Наверное, со временем мы поумнеем и будем разумнее относиться к размещению информации в интернете. Но сегодня мы совершаем в этом массу глупостей. Наверное, это вызвано тем, что на каком-то первобытно-примитивном уровне мы просто не верим в интернет. Инстинктивное стремление к уединению и неприкосновенности личной жизни у людей развивалось в мире, где слова и поступки исчезали сразу после их произнесения или совершения. Наш мозг пока еще не привык к идее о том, что мысли и поступки можно записать или сфотографировать, после чего они начинают жить своей собственной, не поддающейся разрушению жизнью в свободном плавании. И пока мы не привыкнем и не адаптируемся в новых условиях, мы будем и дальше выставлять информацию о себе на всеобщее обозрение.

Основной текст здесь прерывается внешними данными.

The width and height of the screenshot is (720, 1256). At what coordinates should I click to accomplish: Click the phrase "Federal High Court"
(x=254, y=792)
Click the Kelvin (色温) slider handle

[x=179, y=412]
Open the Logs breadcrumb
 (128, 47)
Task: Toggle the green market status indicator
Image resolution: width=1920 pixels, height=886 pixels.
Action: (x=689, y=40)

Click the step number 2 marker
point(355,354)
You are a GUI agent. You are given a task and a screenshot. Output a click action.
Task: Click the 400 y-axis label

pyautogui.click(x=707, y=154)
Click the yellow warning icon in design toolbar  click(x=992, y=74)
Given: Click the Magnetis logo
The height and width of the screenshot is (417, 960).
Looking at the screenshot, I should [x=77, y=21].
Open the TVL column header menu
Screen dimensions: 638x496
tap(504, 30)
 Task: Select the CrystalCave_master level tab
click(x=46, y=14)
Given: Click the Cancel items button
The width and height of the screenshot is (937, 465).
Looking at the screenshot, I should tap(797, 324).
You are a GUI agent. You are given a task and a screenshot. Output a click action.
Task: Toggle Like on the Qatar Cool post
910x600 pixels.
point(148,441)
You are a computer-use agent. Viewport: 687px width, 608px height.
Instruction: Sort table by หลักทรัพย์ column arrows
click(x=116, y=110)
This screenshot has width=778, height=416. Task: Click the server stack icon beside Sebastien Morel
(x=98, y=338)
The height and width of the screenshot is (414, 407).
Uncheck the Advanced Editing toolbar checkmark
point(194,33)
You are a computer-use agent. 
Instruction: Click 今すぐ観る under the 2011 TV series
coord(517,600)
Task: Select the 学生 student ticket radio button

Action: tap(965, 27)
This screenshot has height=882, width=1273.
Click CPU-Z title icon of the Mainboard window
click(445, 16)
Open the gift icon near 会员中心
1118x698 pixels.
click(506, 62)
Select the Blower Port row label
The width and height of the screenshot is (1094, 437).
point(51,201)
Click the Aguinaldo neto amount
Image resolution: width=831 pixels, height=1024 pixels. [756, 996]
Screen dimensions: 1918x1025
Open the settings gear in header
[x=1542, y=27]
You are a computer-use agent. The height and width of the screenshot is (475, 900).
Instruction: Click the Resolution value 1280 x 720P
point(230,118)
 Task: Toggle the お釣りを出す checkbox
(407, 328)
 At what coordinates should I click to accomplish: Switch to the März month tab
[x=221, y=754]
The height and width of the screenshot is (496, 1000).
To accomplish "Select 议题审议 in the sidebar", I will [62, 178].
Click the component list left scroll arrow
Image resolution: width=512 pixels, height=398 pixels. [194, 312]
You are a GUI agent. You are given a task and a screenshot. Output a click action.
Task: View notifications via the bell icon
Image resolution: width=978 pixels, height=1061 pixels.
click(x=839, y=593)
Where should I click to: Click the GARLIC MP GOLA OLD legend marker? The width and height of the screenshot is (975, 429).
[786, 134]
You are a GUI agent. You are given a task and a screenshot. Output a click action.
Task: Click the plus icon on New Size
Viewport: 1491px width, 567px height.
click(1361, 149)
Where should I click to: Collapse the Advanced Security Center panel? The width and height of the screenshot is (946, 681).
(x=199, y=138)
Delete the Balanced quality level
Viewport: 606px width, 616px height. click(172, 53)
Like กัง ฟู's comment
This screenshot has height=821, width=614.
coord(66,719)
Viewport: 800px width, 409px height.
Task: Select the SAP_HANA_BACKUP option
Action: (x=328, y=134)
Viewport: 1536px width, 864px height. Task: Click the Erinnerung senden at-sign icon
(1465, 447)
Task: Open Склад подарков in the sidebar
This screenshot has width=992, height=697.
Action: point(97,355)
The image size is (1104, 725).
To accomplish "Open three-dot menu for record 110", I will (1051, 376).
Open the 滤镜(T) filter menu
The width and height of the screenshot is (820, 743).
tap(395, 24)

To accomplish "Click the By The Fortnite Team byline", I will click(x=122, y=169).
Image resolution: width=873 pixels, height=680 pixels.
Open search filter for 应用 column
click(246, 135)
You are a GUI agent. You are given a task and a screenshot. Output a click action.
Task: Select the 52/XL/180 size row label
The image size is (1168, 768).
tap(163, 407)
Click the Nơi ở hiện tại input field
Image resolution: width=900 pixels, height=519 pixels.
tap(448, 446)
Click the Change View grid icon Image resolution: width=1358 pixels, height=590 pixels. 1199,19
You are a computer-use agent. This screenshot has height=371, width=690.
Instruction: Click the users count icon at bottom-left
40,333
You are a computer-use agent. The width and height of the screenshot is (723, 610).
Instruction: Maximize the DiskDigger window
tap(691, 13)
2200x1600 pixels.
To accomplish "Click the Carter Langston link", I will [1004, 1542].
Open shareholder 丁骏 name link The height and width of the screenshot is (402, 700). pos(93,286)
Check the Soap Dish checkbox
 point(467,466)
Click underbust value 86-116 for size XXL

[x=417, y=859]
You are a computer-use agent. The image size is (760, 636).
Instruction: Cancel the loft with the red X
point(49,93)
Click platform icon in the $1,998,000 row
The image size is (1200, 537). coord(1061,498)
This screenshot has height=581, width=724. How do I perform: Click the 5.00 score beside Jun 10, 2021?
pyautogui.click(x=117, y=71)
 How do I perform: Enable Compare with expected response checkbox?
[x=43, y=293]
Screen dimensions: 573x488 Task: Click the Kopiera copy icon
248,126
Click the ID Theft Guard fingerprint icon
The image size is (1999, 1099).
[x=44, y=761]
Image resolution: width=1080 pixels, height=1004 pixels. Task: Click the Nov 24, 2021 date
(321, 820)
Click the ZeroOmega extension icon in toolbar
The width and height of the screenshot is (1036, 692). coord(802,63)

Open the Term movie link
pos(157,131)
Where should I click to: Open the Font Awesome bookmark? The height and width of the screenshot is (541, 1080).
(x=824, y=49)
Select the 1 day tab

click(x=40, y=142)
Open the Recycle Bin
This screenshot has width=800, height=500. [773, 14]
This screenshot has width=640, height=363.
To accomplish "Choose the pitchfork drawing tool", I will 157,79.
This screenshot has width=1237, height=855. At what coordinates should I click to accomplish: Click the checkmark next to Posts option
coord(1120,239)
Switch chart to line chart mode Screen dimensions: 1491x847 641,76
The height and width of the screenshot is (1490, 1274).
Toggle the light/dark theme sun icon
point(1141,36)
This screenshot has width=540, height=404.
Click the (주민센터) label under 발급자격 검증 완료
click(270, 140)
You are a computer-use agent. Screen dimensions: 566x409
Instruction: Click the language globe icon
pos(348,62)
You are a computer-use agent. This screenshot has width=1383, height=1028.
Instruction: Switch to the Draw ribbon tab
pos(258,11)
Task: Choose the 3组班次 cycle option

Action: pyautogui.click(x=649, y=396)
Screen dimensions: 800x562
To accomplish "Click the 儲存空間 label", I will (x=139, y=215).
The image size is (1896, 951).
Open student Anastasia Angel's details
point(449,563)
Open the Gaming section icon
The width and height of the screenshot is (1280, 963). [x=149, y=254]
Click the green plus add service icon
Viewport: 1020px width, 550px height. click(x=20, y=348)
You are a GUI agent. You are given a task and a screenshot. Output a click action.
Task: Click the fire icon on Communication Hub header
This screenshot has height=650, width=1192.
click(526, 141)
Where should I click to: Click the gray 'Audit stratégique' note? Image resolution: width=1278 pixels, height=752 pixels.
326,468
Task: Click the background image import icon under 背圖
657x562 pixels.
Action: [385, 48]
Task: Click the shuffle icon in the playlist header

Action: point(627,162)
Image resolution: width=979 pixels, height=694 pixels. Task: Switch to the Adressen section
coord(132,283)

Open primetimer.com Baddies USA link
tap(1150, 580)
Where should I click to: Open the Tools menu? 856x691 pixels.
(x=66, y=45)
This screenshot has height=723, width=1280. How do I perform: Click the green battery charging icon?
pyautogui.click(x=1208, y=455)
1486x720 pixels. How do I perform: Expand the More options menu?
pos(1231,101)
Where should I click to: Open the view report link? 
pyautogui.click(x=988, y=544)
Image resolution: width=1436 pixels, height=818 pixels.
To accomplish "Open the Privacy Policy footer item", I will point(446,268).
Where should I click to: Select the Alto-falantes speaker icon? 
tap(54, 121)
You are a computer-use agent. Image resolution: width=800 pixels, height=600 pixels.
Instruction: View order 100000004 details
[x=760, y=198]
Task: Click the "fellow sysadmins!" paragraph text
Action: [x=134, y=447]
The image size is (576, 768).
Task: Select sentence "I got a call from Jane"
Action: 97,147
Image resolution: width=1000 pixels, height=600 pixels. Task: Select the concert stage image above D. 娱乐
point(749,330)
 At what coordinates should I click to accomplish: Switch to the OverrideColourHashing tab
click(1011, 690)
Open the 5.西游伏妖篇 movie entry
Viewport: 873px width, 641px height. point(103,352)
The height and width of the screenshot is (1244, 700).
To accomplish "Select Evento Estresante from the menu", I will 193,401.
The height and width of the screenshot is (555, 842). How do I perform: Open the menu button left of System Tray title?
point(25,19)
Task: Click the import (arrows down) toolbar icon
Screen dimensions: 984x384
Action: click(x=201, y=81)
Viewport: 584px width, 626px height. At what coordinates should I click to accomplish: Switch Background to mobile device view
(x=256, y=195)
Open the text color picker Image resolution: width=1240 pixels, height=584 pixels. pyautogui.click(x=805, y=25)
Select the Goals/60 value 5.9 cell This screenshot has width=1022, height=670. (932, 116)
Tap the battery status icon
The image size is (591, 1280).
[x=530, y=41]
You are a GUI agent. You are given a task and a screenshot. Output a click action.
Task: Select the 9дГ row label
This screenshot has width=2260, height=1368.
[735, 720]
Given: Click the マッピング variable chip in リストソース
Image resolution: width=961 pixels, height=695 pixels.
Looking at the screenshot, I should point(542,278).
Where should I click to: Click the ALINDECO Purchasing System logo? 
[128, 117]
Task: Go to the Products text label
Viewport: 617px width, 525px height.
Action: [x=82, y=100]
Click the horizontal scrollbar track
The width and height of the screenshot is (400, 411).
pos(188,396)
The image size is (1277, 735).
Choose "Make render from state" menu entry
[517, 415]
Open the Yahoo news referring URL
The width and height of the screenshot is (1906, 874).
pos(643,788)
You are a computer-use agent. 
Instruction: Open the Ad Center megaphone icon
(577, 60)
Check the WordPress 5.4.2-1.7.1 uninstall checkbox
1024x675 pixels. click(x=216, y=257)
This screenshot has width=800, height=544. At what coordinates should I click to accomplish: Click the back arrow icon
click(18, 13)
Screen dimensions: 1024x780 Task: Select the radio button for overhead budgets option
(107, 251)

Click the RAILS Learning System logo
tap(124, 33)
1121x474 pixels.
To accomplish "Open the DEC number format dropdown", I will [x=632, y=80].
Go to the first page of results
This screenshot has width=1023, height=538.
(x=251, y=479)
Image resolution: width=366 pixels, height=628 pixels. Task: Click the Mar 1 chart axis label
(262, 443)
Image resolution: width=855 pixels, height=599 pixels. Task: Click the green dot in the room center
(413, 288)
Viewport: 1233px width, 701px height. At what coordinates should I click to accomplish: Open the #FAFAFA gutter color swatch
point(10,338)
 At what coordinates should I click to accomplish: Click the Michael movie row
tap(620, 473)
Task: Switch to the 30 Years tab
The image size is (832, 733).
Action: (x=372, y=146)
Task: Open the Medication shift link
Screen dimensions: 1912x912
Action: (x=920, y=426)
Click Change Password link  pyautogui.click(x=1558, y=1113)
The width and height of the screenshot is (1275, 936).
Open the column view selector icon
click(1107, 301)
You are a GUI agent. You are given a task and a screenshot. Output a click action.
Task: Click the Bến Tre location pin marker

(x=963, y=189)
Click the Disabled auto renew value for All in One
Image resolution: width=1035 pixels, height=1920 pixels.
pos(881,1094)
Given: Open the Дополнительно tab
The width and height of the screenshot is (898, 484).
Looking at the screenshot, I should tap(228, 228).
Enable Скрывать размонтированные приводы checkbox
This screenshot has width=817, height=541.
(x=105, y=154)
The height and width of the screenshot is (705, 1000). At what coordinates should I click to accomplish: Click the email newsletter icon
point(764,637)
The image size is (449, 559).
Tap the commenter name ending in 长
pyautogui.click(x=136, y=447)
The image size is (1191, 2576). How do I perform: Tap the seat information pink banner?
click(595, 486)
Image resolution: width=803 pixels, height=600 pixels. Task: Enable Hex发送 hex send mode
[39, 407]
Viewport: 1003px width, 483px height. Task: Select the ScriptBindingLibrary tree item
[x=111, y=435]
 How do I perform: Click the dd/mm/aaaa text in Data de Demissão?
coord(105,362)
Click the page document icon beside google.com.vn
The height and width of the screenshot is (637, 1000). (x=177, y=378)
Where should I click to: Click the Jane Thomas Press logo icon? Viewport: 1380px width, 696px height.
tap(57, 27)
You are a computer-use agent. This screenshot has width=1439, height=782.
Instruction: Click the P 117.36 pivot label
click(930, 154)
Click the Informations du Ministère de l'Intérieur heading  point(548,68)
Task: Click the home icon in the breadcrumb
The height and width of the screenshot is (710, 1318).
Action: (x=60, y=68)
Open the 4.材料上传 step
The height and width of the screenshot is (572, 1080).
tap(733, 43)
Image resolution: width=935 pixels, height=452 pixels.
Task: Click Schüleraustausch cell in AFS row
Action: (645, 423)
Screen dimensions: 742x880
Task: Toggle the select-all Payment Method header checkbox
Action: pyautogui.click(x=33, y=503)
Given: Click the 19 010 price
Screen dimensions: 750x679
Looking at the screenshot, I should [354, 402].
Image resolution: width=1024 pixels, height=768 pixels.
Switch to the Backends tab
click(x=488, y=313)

Один недавно покинувший свой пост ветеран журналистики из The New York Times очищал свой стол и наткнулся на внутренний циркуляр от 1983 года по вопросу компьютерной политики. Там говорилось, что компьютеры будут применяться для общения и связи, но ими никогда не следует пользоваться для написания нескромных и ставящих в неловкое положение сообщений. «Для этого у нас есть пишущие машинки», — говорилось в документе. Прошло тридцать лет, и кремлевское агентство безопасности пришло к выводу, что The New York Times была в чем-то права. Недавно оно разместило заказ на электрические пишущие машинки. Один источник из этого агентства сообщил российской газете «Известия», что после скандалов с участием WikiLeaks и Сноудена, и прослушивания разговоров премьер-министра Дмитрия Медведева на лондонском саммите «двадцатки» «было решено расширить практику применения бумажных документов».
Изобретение бумаги позволило нам записывать и сохранять свои мысли и воспоминания, но сегодня самое лучшее в бумаге то, что ее можно порвать в клочья.
Иэн Лесли пишет о психологии, политике и социальных трендах. Его последняя книга «Born Liars: Why We Can’t Live Without Deceit» (2011) («Рожденные лжецами: Почему мы не можем жить без обмана»). На данный момент проживает в Лондоне.